Öfkemiz bugün Boğaziçi Üniversitesi’ndeydi, yarın her yerde olacak

kategori:

English

2015 seçimlerinde AKP milletvekili aday adayı olan Melih Bulu’nun Boğaziçi Üniversitesi’ne rektör olarak atanmasına karşı 4 Ocak’ta binlerce kişinin katıldığı bir eylem gerçekleştirildi. Boğaziçi Üniversitesi’nde bir araya gelen öğrenciler polis saldırılarına rağmen geri adım atmadı ve saatlerce süren bir eylem gerçekleştirdi. Polis, eylemcilerin kararlı duruşu karşısında, darp ederek gözaltına aldığı öğrencileri serbest bırakmak zorunda kaldı.

Polis şiddeti, gözaltılar, tutuklamalar, tehditler ve itibarsızlaştırma kampanyaları ile ayakta tutulan baskı rejimine rağmen böylesi güçlü bir tepkinin açığa çıkması iktidarı korkuttu. Çünkü öğrenciler rektör atamasına karşı çıkmakla yetinmemiş, kayyum atanan HDP’li belediyelerle de, haftalardır ödenmeyen alacakları için direnen Bimeks işçileriyle de mücadeleleri arasında bağ kurmuşlardı. Devlet, elit bir üniversiteye rektör atanmasına karşı sınırlı bir tepkiye tahammül edebilirdi belki ama bu eylemle giderek yoksullaşan, okurken çalışmak zorunda olan, çalışırken işsiz kalan, geleceğinden umudunu yitiren, polis şiddetiyle karşı karşı yaşayan gençlerin nefesini ensesinde hissetti. Üniversite öğrencilerinin bu mücadelesinin, toplumun bir çok kesiminde içten içe büyüyen ve açığa çıkacak bir kanal arayan öfkeyle birleşebileceği korkusu onlara Gezi Direnişini hatırlattı. Ve hiç vakit kaybetmeden her zaman olduğu gibi, yalanlara, polis operasyonlarına ve şiddete başvurdular.

Aynı gün ana akım medya ve sosyal medyada bir itibarsızlaştırma kampanyası başlatıldı ve 5 Ocak sabahı erken saatlerden itibaren öğrencilerin evlerine polis baskınları başladı, baskınlar hala devam ediyor.
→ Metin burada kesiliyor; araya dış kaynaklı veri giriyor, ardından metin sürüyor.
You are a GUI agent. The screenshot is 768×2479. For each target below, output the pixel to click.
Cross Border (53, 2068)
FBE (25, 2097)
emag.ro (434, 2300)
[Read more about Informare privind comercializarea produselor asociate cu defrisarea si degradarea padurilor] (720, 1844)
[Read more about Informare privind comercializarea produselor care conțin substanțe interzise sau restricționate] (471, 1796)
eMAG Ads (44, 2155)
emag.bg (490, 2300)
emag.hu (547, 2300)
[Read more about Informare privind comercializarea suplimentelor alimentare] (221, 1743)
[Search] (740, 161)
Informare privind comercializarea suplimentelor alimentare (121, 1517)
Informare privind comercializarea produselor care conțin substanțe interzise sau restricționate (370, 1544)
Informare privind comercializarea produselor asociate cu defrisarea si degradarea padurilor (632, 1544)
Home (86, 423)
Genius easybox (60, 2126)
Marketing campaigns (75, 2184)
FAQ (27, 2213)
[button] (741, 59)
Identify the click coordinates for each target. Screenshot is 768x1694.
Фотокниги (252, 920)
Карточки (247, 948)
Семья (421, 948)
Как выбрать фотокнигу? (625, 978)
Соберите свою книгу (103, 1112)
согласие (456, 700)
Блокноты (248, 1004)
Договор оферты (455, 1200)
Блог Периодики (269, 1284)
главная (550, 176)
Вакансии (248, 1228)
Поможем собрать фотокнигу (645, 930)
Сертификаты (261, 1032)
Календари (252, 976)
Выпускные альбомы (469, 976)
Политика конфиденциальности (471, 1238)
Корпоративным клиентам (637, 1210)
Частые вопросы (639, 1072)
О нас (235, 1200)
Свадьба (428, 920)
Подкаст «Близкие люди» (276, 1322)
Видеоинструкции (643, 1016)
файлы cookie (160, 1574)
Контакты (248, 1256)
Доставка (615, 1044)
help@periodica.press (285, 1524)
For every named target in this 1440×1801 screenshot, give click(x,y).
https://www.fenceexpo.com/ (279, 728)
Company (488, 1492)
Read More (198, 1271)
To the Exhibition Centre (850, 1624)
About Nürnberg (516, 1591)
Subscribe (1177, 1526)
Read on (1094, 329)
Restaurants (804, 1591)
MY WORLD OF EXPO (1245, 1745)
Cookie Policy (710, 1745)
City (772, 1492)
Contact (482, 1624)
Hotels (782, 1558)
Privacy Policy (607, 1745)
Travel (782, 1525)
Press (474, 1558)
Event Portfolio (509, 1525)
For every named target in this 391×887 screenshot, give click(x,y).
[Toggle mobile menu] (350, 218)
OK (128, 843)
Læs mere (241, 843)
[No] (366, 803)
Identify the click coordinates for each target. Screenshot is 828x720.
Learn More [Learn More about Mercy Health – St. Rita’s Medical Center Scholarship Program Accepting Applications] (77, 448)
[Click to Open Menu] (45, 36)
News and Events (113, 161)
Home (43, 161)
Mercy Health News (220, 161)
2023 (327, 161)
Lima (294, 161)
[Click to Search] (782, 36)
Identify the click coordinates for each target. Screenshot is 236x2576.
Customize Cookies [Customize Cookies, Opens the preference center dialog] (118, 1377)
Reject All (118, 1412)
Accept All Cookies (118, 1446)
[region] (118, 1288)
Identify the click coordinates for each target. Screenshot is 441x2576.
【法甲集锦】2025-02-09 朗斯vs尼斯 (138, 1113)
Aralarında Devrimci Otonomlar ve Devrimci Anarşist Faaliyet’ten anarşist yoldaşlarımızın da bulunduğu onlarca kişi gözaltına alındı. Gözaltına alınan öğrenciler darp edildi, evler talan edildi, bazı öğrenciler çıplak aramaya maruz bırakıldı, LGBTİ+ aktivisti öğrenciler tecavüz ve ölümle tehdit edildi. Bu sırada iktidar yalnızca internet trolleriyle değil, aynı zamanda “en yetkili isimleriyle” yalanlarına ve tehditlerine devam etti.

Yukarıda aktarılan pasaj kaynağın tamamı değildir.